What this task involves: Find every line in the records below that contains the string "Viewport", with case counting, and copy each of those lines in full.

Provided data:
** BEGIN **
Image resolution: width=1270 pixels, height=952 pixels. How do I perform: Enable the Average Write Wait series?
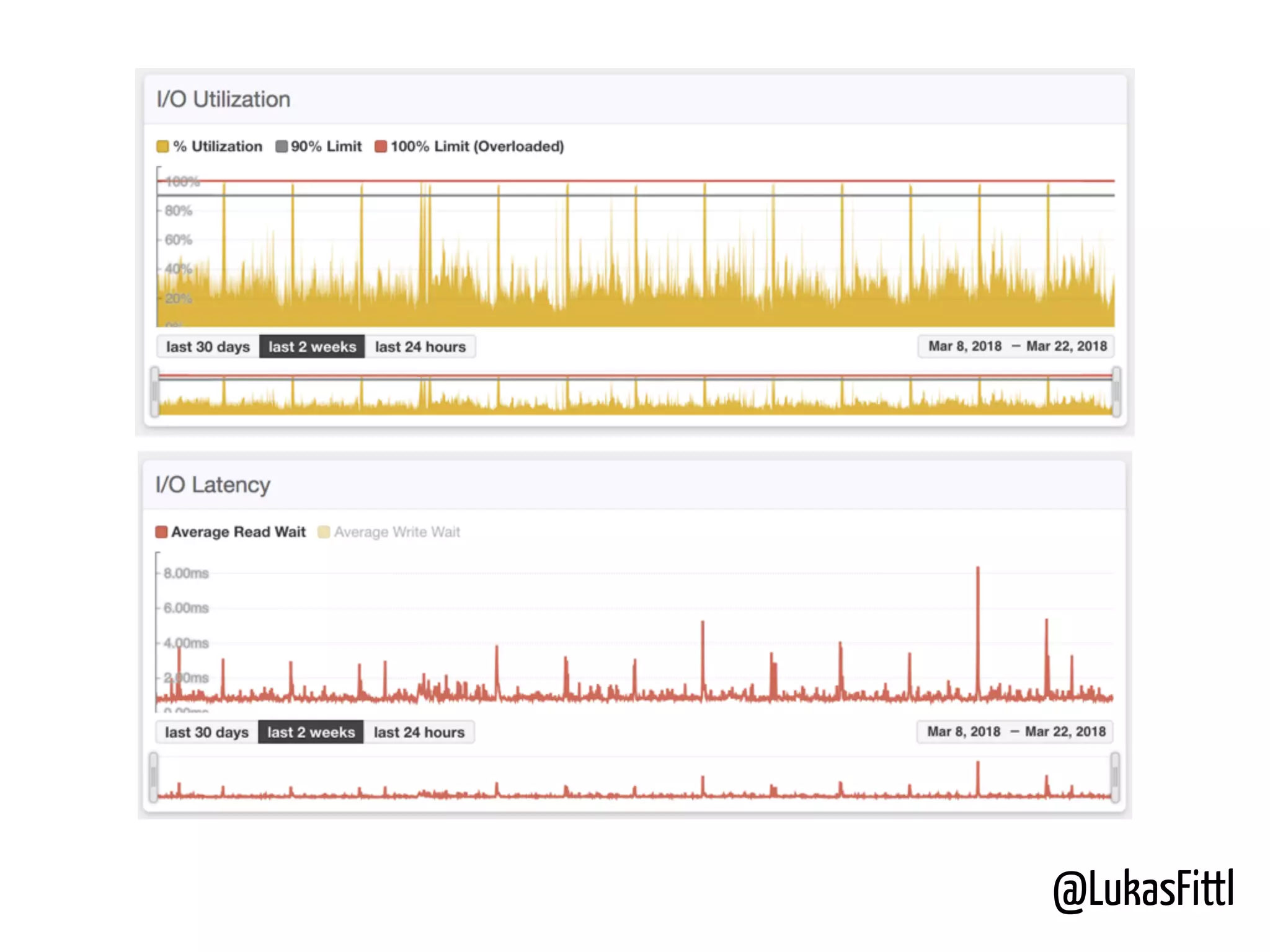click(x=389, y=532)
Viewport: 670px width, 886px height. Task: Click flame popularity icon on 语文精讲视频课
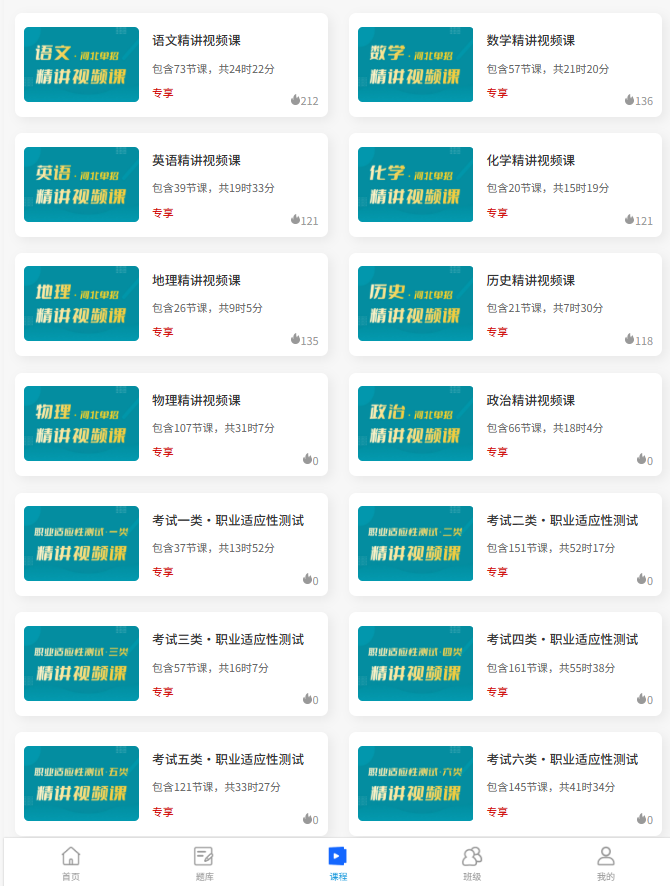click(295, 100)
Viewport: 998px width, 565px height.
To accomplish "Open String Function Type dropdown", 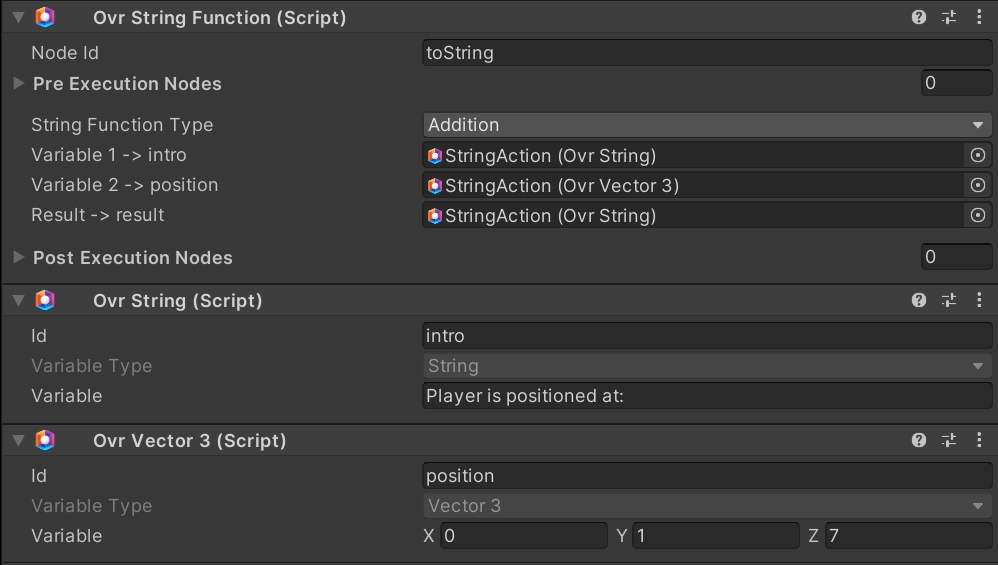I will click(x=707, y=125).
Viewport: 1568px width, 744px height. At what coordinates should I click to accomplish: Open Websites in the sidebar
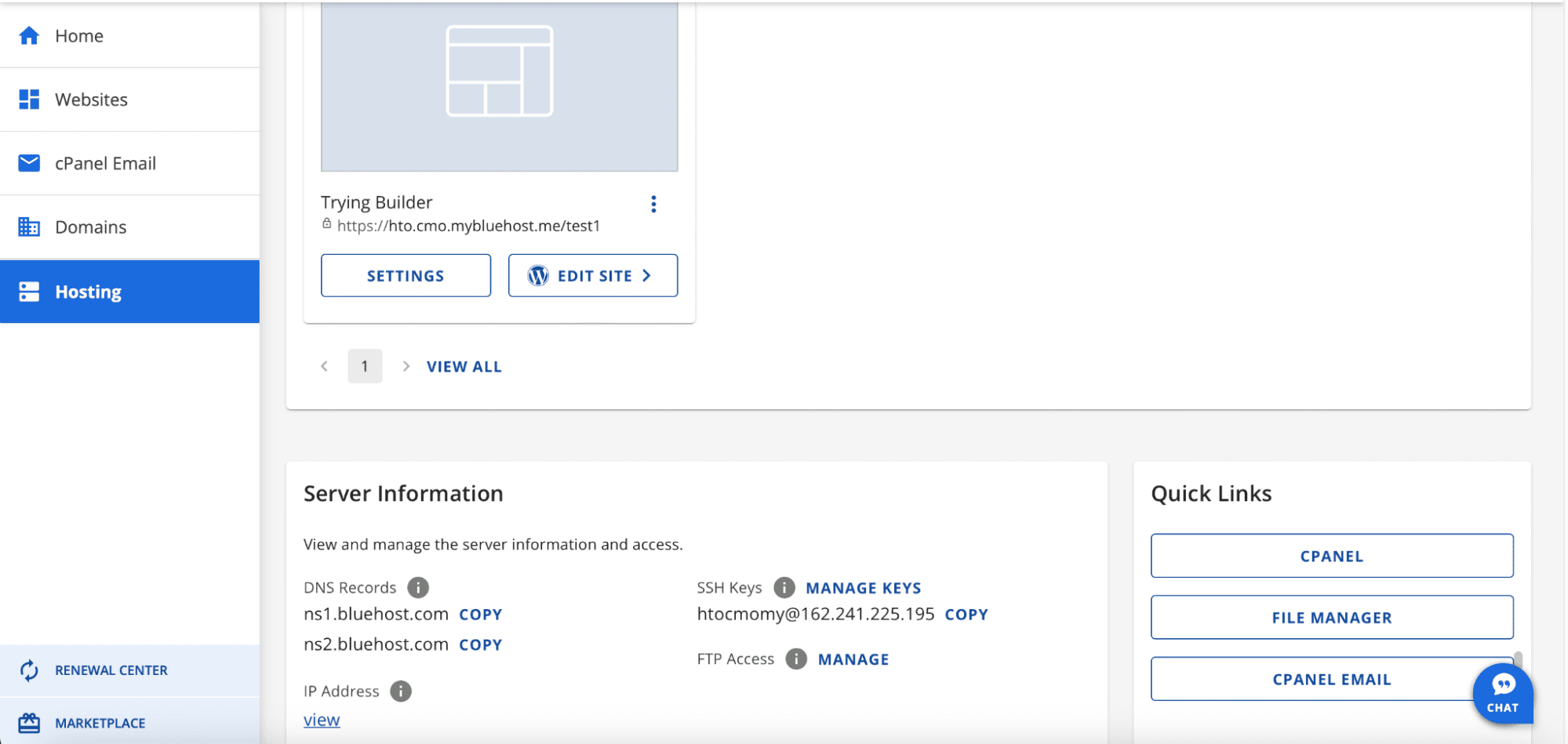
** END **
Solution to this task:
Viewport: 670px width, 886px height. Task: Click flame popularity icon on 语文精讲视频课
Viewport: 998px width, 565px height.
Viewport: 1568px width, 744px height. At what coordinates should I click to accomplish: Open Websites in the sidebar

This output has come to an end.